One of those programs was included in a recent comprehensive article (via Planetizen, Oct. 17) by Rebecca Bellan of CityLab about the progress that electric vehicle (EV) adoption is seeing locally (but experiencing setbacks nationally due to Trump administration): "Two all-electric car-share companies, GIG Car Share and Envoy Technologies, are working to launch their services in Sacramento funded by a unique Electrify America grant..."
Demographics
"The city hopes to have 35 percent of the city’s households use EVs, but currently, whether or not a household uses an electric vehicle is largely determined by income," adds Walker. “Right now, the biggest indicator is wealth,” says Jennifer Venema, Sacramento’s sustainability manager for its Department of Public Works. “We want to flip that to make it about access.”
Through a community-based partnership, the city found that lower-income neighborhoods even further from the city’s downtown are home to families with the highest rates of car ownership. And because they are forced to drive more, these families end up paying for and shuffling between multiple cars due to reliability issues.
“So here we have high numbers of cars per family fulfilling low-density needs,” says Venema. “We need to make sure the [on-demand microtransit shuttle (which will soon be electric, thanks to Electrify America)] service delivers for these households.”
Not by electrification alone
While Walker's deep dive into reducing auto-dependency is centered on Sacramento, she tackles the issue more broadly, due in part to the importance of SB 375, including its shortcomings. [See final paragraph of this post.]
“There is a persistent belief, among both state officials and the public, that clean cars and clean fuels alone can achieve California’s climate goals, but this is fundamentally untrue,” says Matthew Baker, policy director for the Planning and Conservation League. “Even if we have 100 percent zero-emission vehicles and 75 percent renewable energy production by 2050—both ambitious goals—we still need a 15 percent reduction of VMT beyond what current regional plans project to achieve." [Note: SB 100 now calls for 100 percent carbon-free electricity by 2045].
Plus EVs are not a public health panacea. “EVs don’t relieve congestion, and the dust from brakes and tires are a major source of particulate matter air pollution, which causes respiratory illness,” says Bryn Lindblad, associate director of Climate Resolve. “That last fact doesn’t really seem to be on people’s radar as they look to EVs to be the solution.”
“Every new freeway lane locks us into decades of more pollution,” says Carter Rubin, a mobility and climate advocate at the Natural Resources Defense Council. “To get to carbon neutrality, we need to shift from encouraging driving, to investing in walking, biking, public transit, and shared electric vehicles.”
Detour to Davis
Fortunately, Walker chose to take a 14-minute Amtrak train ride on the bike-friendly Capitol Corridor to Davis.
In most California cities, the percentages of trips taken by walking, biking, and transit are currently single digits—except for one city famous for achieving what much of the state has not been able to do.

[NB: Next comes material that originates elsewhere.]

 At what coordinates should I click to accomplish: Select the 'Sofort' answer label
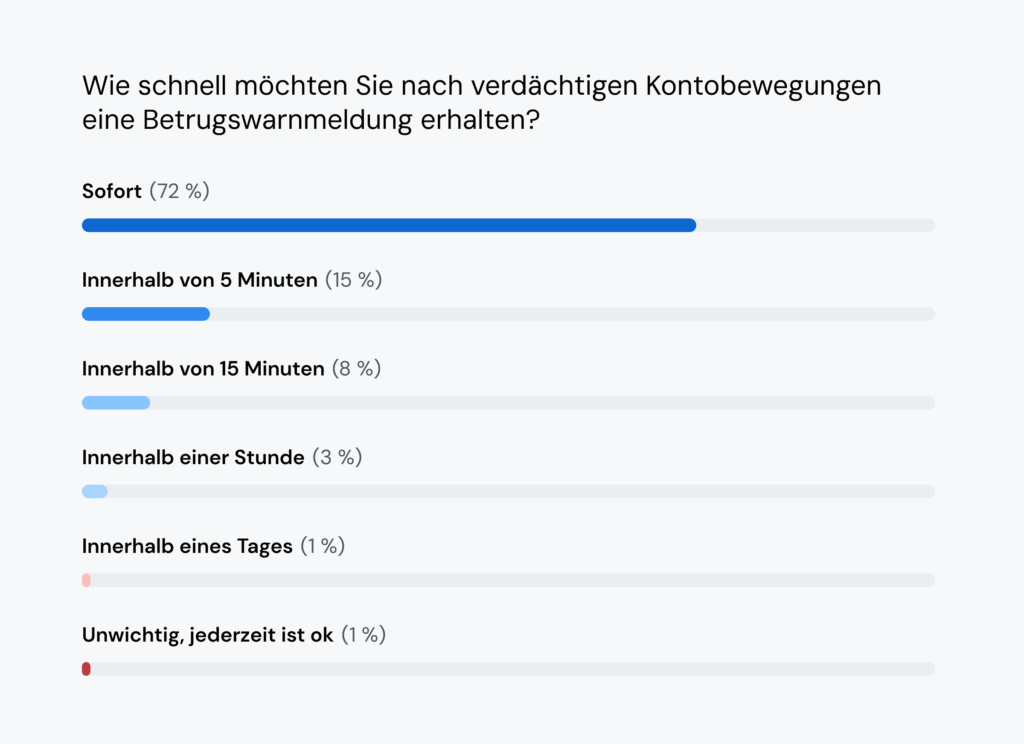pos(112,191)
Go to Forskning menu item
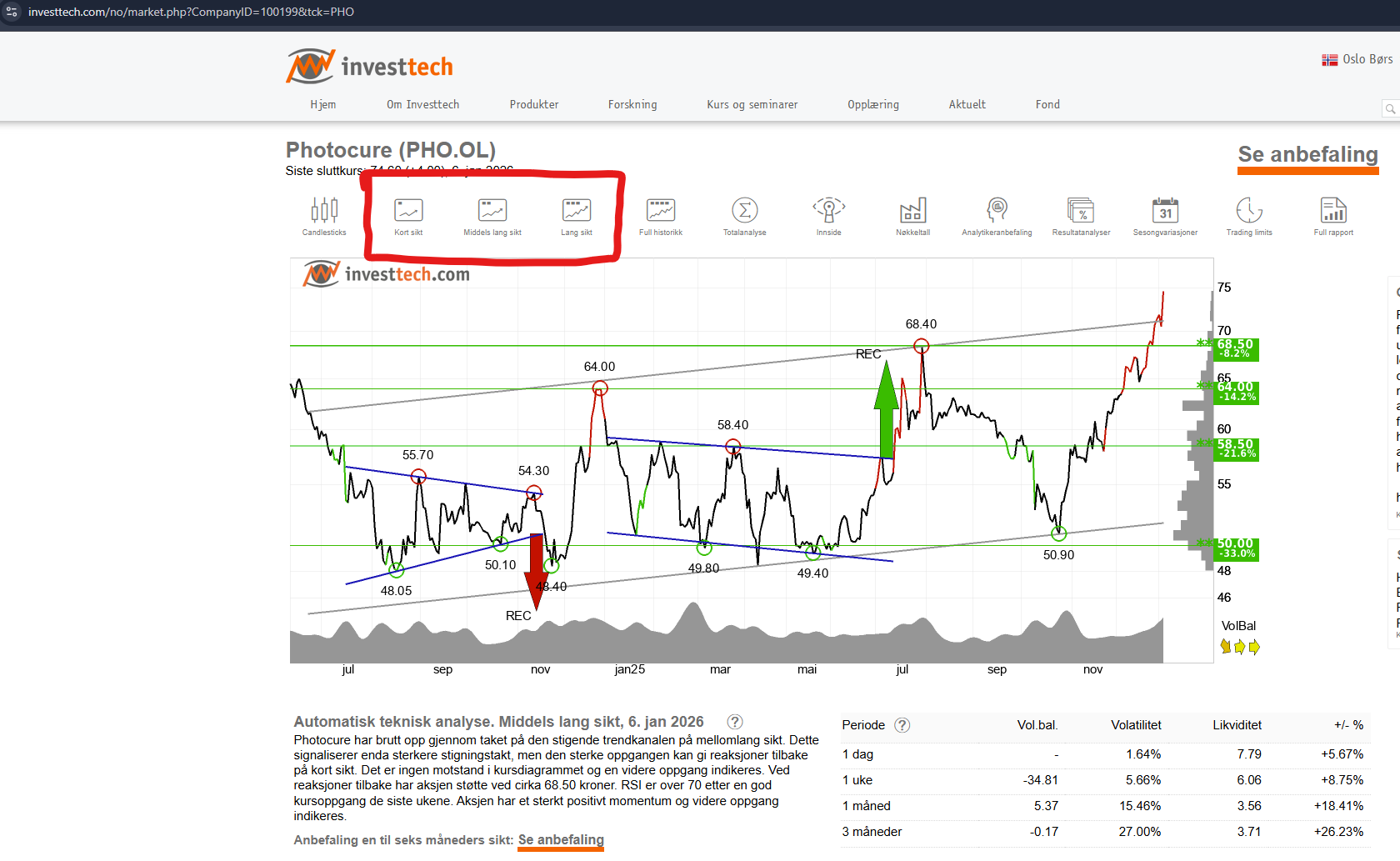Image resolution: width=1400 pixels, height=861 pixels. (632, 105)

A League of American Bicyclists' study [pdf] found that Davis had the nation's highest bike commuting rate in 2016 – 16.6 percent, though other studies report 20 percent. The college town, home to the University of California, had a bike-friendly reputation dating to the 1950s, according to Access Magazine, but the transformation occurred through many policy shifts since then.
"In 1967, a group of local politicians worked to get the state law changed so bikes could officially share space with cars on streets, resulting in the first protected bike lane in the U.S.," notes Walker.
The future
California did not invent the car, notes University of California at Davis professor Daniel Sperling, also a CARB board member, but it invented car-centric cities. Now the state can serve as a good example of how to repair this damage, said Matthew Rodriguez, secretary of California’s Environmental Protection Agency. “If California can do this, it’s something other places can learn from because people are so mindful of our car culture.”
Revisiting the 2008 sustainable communities law, SB 375, should be on top of the agenda for state policymakers. "[T]he law’s impact is limited by insufficient incentives and enforcement mechanisms," write Sarah Mawhorter and Carol Galante of the Terner Center for Housing Innovation at UC Berkeley as an introduction to an analysis released in July on the 10-year old legislation.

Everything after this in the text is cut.